Ai dirigenti del partito, assai occupati col processo Rajk che aveva un’importanza politica molto maggiore, parve inopportuno suscitare la reazione degli intellettuali con l’arresto di Lukács, dato che era facile comunque radiarlo dalla vita culturale ungherese. Così non si ebbe fortunatamente a ripetere la condanna che Lukács aveva avuto in Russia nel 1941; con un’autocritica formale – che anche Révai più tardi definì tale – e con l’appoggio di tutti gli strati dell’intellighenzia occidentale, egli riuscì a salvarsi dall’arresto.

È facile capire perché lo stalinismo si accanisse in tal modo contro l’opposizione in seno al partito, per la difesa di una sua supposta “unità”: detenendo essi già i pieni poteri, per i dirigenti del partito l’opposizione interna significava – e significa – il pericolo più grande, perché si ispirava ai principi veri del socialismo contro dei dirigenti inumani che li avevano accettati solo a parole ma li rinnegavano nella pratica.

Perché lo stalinismo ungherese doveva combattere la politica letteraria di Lukács?
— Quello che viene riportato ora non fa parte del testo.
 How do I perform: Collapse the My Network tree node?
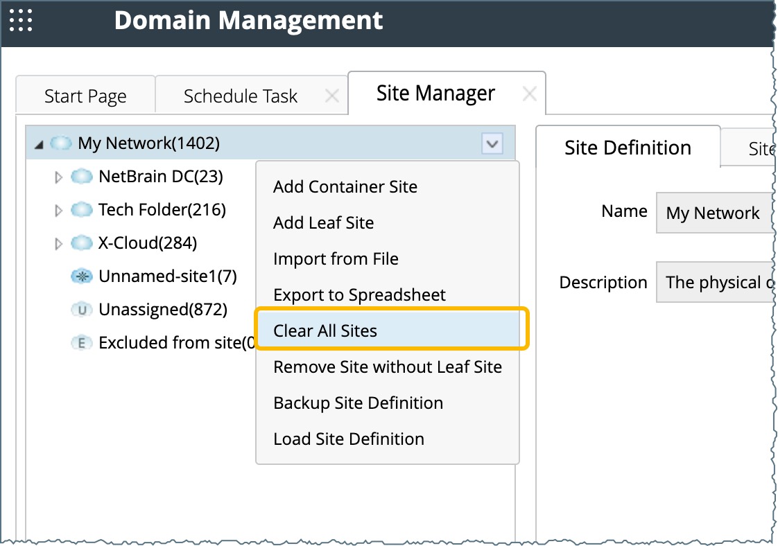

Révai si espresse in questo modo a tale proposito: «In Occidente si è cercato di immischiarsi in questo dibattito letterario e ideologico, e si va dicendo che l’“esecuzione” del compagno Lukács avviene per rompere completamente le relazioni tra la letteratura ungherese e quella occidentale, che la “liquidazione” del compagno Lukács serve a far tacere l’ultimo rappresentante dell’“alto livello” letterario ecc. ecc. Non vale la pena di discutere con la stupidità grossolana dei portavoce degli imperialisti». Ma la vera ragione, sempre secondo Révai, era invece questa: «ed in ultima istanza l’inasprimento della lotta delle classi nella nostra patria e nell’arena internazionale, e in relazione con questo l’aumento della vigilanza politica e ideologica – questi i motivi che suscitarono il dibattito contro certe opinioni del compagno Lukács che obiettivamente giovavano non a noi, alla classe operaia, al partito, ma ai vacillanti, a quelli che la politica del partito accettano di malavoglia, insomma al nemico». «La sua attività letteraria esprimeva una corrente determinata che non può essere considerata altro, dal punto di vista politico e ideologico, che una corrente di destra».
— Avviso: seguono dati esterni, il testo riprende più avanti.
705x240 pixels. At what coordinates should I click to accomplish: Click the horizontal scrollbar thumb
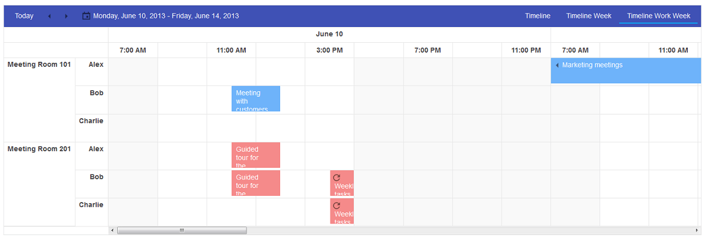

Non stupisce che Révai dovesse lottare contro una “corrente di destra”, perché tutto è a destra dell’estrema sinistra del settarismo. Ma guardiamo più da vicino le citazioni riportate: è chiaro che l’«intrusione occidentale” non ha nulla a che vedere con la “vera spiegazione”, dato che è ormai noto a tutti che gli stalinisti proprio con la parola d’ordine dell’“inasprimento della lotta di classe” ruppero ovunque i ponti con la cultura occidentale, definendola un “cosmopolitismo pericoloso”. Rileggendo con obiettività il dibattito Lukács si vede che non si trattava solamente della “ricerca dei nascondigli culturali del nemico” e di un “aumento della vigilanza”, ma della rottura delle relazioni culturali con l’Occidente – dove il nemico si celava – e dell’annullamento dell’“alto livello” perché quest’ultimo avrebbe significato una “inavvicinabilità aristocratica” e un “ostacolo allo sviluppo della giovane arte socialista”. «Quando il partito intensificava sempre più la lotta contro i capitalisti – scrisse Révai – quando l’anno del cambiamento era già da tempo trascorso, allora, nella primavera del 1949, Lukács si volse verso destra e cominciò a lottare non per il realismo socialista, ma in sostanza contro di esso, contro indirizzi letterari di tal genere e contro i loro portavoce, i quali – bene o male – rappresentavano lo sviluppo verso il “realismo socialista”». Era vero infatti che Lukács, onde salvare un realismo ad alto livello letterario, combatteva contro le cosiddette “direzioni in sviluppo verso il realismo socialista”. Era per questo che Révai doveva opporsi all’esigenza del “livello”, messo da lui tra virgolette ironiche, e al problema, in stretta interdipendenza con esso, delle relazioni con la cultura occidentale. Perché quando non si potevano assolutamente pubblicare Hemingway e Sinclair Lewis, Faulkner ecc., e quando la lettura di Kafka in una qualsiasi lingua contava come una colpa grave, si voleva far credere al pubblico ungherese che la “vera cultura occidentale di oggi” era rappresentata dalla collezione di frasi vuote e irreali di André Stil e, per la pittura, dal Fougeron, invece che da Picasso. Non era ben chiaro che con questo sistema si volevano rompere le relazioni con la cultura occidentale? Non fu certo per merito dei dirigenti del partito se questo non riuscì.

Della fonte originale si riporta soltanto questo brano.